There was no way in Equestria that I could ever work at a school. I’m no teacher, nor am I any good with kids. Oh Celestia, what could this mean? I figured at that point I could try flying away real sneaky like. “Excuse me, sir? You are just in time” Drat! She spotted me. I couldn't run away now. I had to play it off as a joke. “Hehehe sorry, thought I could run away, haha…ha” There was no way she would buy that. She giggled before responding “Nope, you got a lot of work I need done around here.” She totally bought it! “I’m sorry I didn’t introduce myself the last time we met, I am Ms. Cherilee. I teach the children here in this schoolhouse.”
“Oh uh well I don’t really have a name per se. Ponies just call me… um… Scar Flank”
“I noticed that little blemish back there. How did you get that if I may ask?”

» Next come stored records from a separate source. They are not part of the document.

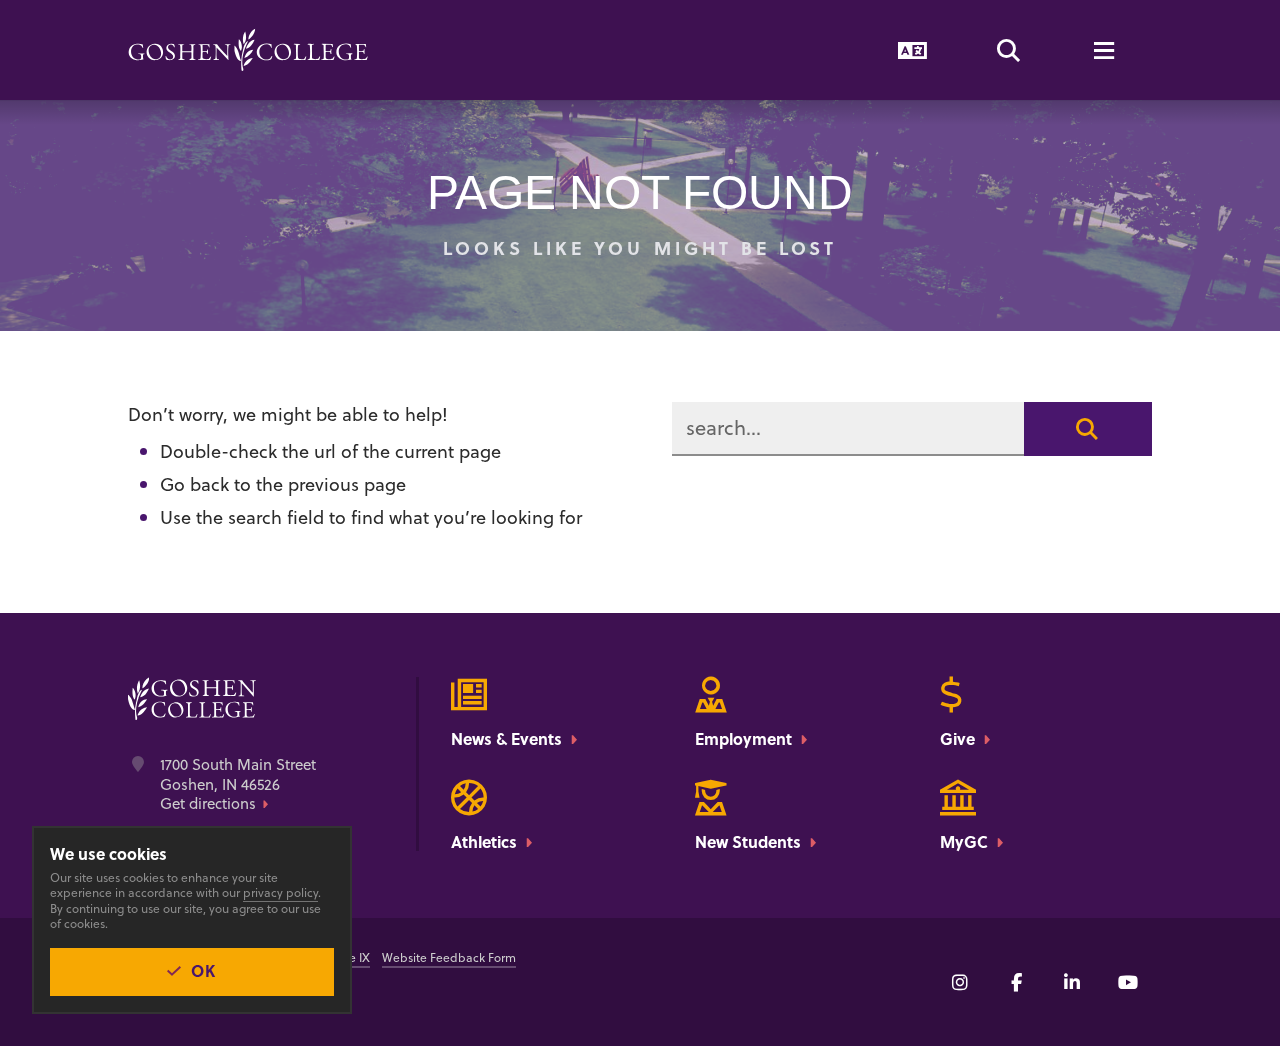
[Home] (248, 50)
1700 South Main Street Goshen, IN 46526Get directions (238, 784)
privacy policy (280, 892)
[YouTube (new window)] (1128, 982)
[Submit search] (1088, 429)
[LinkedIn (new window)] (1072, 982)
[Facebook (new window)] (1016, 982)
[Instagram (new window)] (960, 982)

It was strange, aside from my friends from my foalhood no other pony ever really took an interest in me. I told her about how I use to live in town as a baby and of my accident. I told her also of my early days at the orphanage. Felt better not to bring up painful memories for her to pity me over. She showed me into the class room and began to define what it is I was to do. There were all sorts of class room items scattered about. Drawings on the walls, bookshelves filled with textbooks, desks slightly out of line from the children’s anxious escape from class. Sights that reminded me of my foalhood raced through my head, it had been a very long time since my hooves had been in a classroom. The teacher appeared before me with bucket in mouth and various other cleaning items on her desk at the front of the room. “This is what I’d like you to do. The children leave this place in such disorder every day that I've decided to hire some pony to clean it for me. It’s not a great job to have but would you be willing to take up a task like this?” Her eyes widened, hoping that I’d take the job. Relegation to janitor duty to a bunch of kids? It’s not like I had any other alternative. Sliding my hood back I picked up a sponge and went to it. She let out gleeful sound before returning to her desk to look over her students’ assignments. I suspect she was tired of doing it herself, so why not hire a sucker to do it? And a sucker I was.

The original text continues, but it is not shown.